Please pull out every line of the entries below that contains the string "label", matching case exactly.

**Data records:**
________________

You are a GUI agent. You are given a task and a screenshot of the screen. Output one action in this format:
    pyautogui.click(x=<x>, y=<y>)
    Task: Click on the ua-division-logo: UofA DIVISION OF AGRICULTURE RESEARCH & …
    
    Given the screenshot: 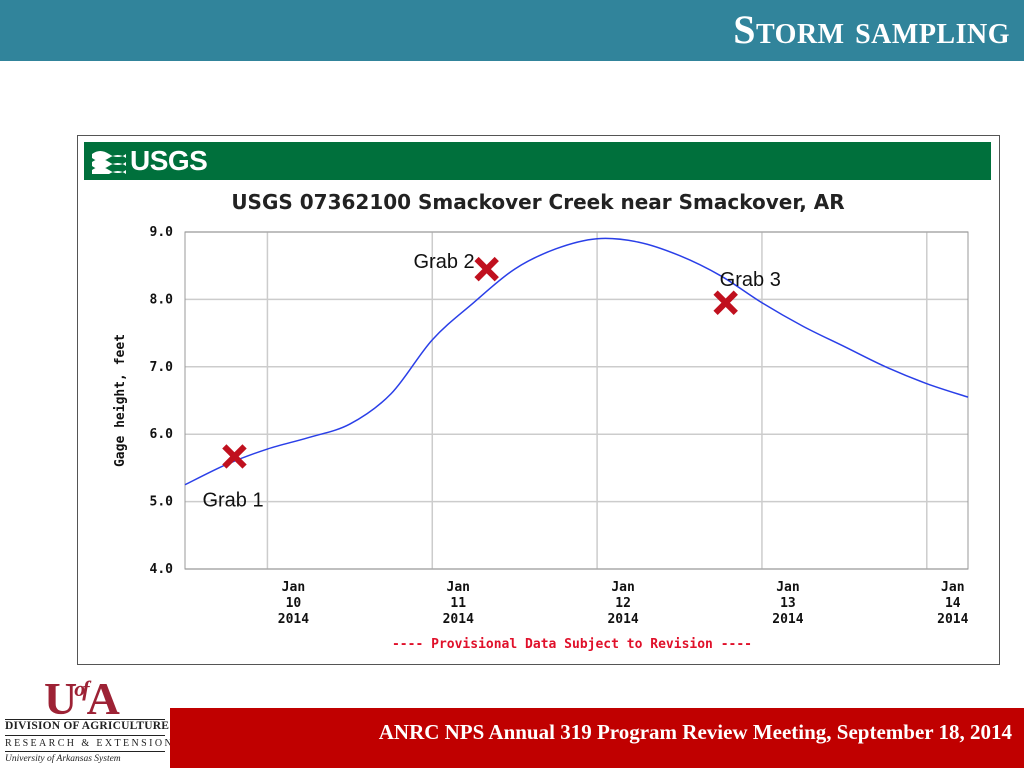 What is the action you would take?
    pyautogui.click(x=86, y=720)
    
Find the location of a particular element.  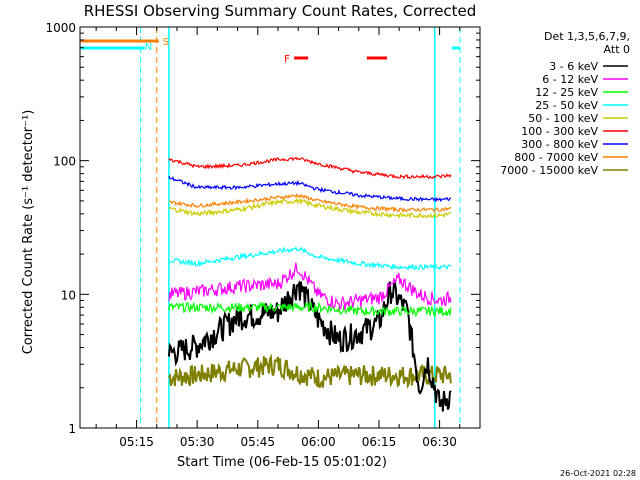

x-tick-label: 06:30 is located at coordinates (440, 442).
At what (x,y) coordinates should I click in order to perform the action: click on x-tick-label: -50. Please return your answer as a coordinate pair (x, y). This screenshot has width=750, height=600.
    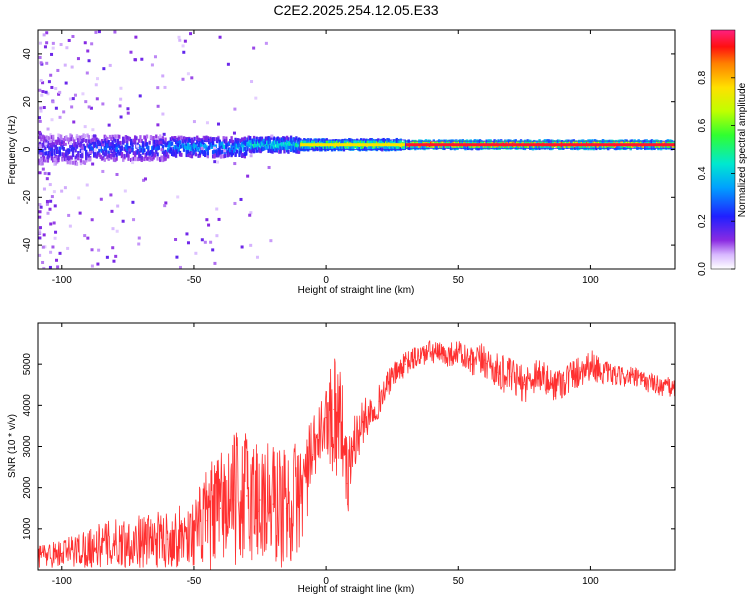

________________

**EXERCISE RESPONSE:**
x-tick-label: 06:30 is located at coordinates (440, 442).
At what (x,y) coordinates should I click in order to perform the action: click on x-tick-label: -50. Please return your answer as a coordinate pair (x, y). This screenshot has width=750, height=600.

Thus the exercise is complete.